LAUSR

Selective M1 muscarinic acetylcholine receptor (mAChR) agonists are being developed as symptomatic treatment for neurodegenerative and neuropsychiatric disorders that lead to cognitive dysfunction. Demonstrating cognition‐enhancing effects in early‐phase clinical development in healthy subjects is difficult. A challenge with the M1 mAChR antagonist biperiden could be used to demonstrate procognitive and pharmacological effects of selective M1 mAChR agonists. The aim of this study was to develop such a model. To this end, 12 healthy elderly subjects participated in a randomized, placebo‐controlled, 3‐way crossover study investigating tolerability, pharmacokinetic (PK) and pharmacodynamic (PD) effects of 2 and 4 mg biperiden. Repeated PD assessments were performed using neurocognitive tasks and electrophysiological measurements. A population PK‐PD model was developed. Four milligrams of biperiden showed significant impairment of sustained attention (−2.1 percentage point in adaptive tracking [95%CI, −3.043 to −1.148], verbal memory (2‐3 fewer words recalled [95%CI, −5.9 to −0.2]) and working memory (up to a 50‐millisecond increase in the n‐back task reaction time [95%CI, 21.854‐77.882]) compared with placebo.
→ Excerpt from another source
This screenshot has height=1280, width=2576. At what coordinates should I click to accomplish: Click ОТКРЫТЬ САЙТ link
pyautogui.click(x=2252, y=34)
The PK data were best fitted by a 2‐compartment model and showed high interoccasion and intersubject variability. Population PK‐PD analysis quantified significant concentration‐effect relationships for the n‐back reaction time, n‐back accuracy, and adaptive tracking. In conclusion, biperiden caused M1 mAChR‐related dose‐ and concentration‐dependent temporary declines in cognitive functioning. Therefore a biperiden pharmacological challenge model can be used for proof‐of‐pharmacology studies and to demonstrate cognition‐enhancing effects of new cholinergic compounds that are being developed.